お米の虫

精米工場の衛生環境も格段に向上しお米原料の玄米の保管もしっかり管理されているので、めったにある話ではありませんが、気温が高くなってくる夏になると、たまにお客様から「虫がわいた」とのご相談があります。

虫はなぜ発生してしまうのでしょうか?

ご理解いただいて、いやな虫たちにも退散してもらいましょう。


 当社のお米から虫がわいて、米びつの中が大変なことになっている。

お米が古かったから虫がわいたんじゃないの?

ショッキングですよね。今までお米に虫が発生したことのないお客様は大変困惑されていることが多いのですが、落ち着いて事情をよくお聞かせいただきたい案件です。

まず、ご理解いただきたいのは虫は古いお米でも自然に発生することはないこと。

では虫は、なぜわいてくるのか?

①お届けしたお米に虫がいた ②米びつの外から虫が侵入してきた の二つの可能性が考えられます。

まだ未開封のお米の袋の中で虫が発生していれば大変申し訳ありません。お電話、メールをいただければ、直ぐに新しいお米をお送りさせていただきます。

でも大事なのは、発生してしまった後です。

虫がいったん発生すると、お米びつやライサーに卵を産み付けてしまっている可能性が高く再度発生する原因となりますので拭きとったりしただけでは心配です。よく洗って乾燥させてからお使いください。


虫よけや、鷹の爪(唐辛子)を入れておいたのに虫が・・

過去に一回くらいですが聞いたことがあるケースです。虫よけを入れておく外部からの虫が入ってくる予防となります。しかし殺虫剤ではありませんので卵がついていたら虫が発生することはあるようです。

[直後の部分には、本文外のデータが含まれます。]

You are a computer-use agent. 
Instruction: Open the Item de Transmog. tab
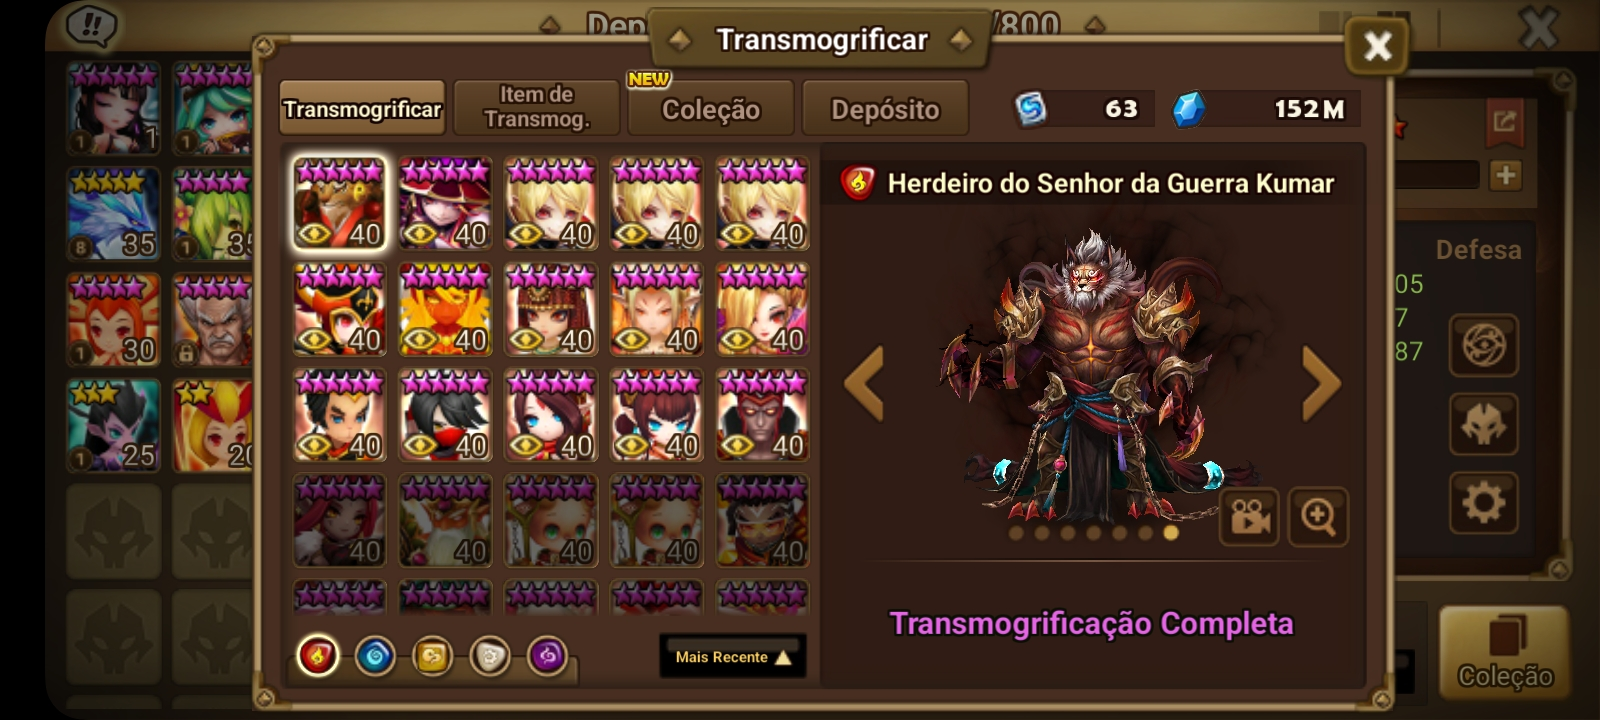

いったん虫が発生してしまったら先に書いたようにお米びつやライサーはよく洗って乾燥させてください。

 

絶対に、虫が発生しないようにするにはどうしたらいいのか・・

 

これは、お客様から何回かご質問いただいたことがあり、私の回答としてはただ一つだけしかできません。

ビニール袋に小分けにして冷蔵庫で保管してください。

仮に虫の卵があったとしても、冷蔵庫に保管していれば孵って親になることはありませんし、親にならなければ増えることもありません。

ただ気をつけなければいけないのは、袋に入れないでむき出しで冷蔵庫に入れないようにしてください。むき出しで入れると冷蔵庫の中ではお米が乾燥してしまって、洗米して水を吸った時にひび割れてしまいます。割れてしまうと炊いたときにお米の粒が割れてしまって、ふっくら炊けずにべちゃべちゃした炊きあがりになってしまいます。お米は乾燥するとパサパサすると思われているかたが多いですが実は逆なんです。

さて「ビニール袋に小分けで冷蔵庫」

手間のかかる話ではありますが、長期不在などでお米の保存期間が長くなる時にも、食味・風味を長持ちさせる効果もあるようで、常温だと1カ月ぐらいを境に急に食味と風味が落ちますが、冷蔵庫では急激に落ちることはなかった研究データをみたことがあります。

冬になってからお米がふっくら炊けなくなったといわれる方は、お米を見させていただくと乾燥して割れてしまっていることが多いので、保管場所を暖房などで乾燥しすぎない場所に変えるか、この方法をお勧めしています。

今週は、だいぶ長くなりましたが、おいしくお米を食べていただければと思い書かせていただきました。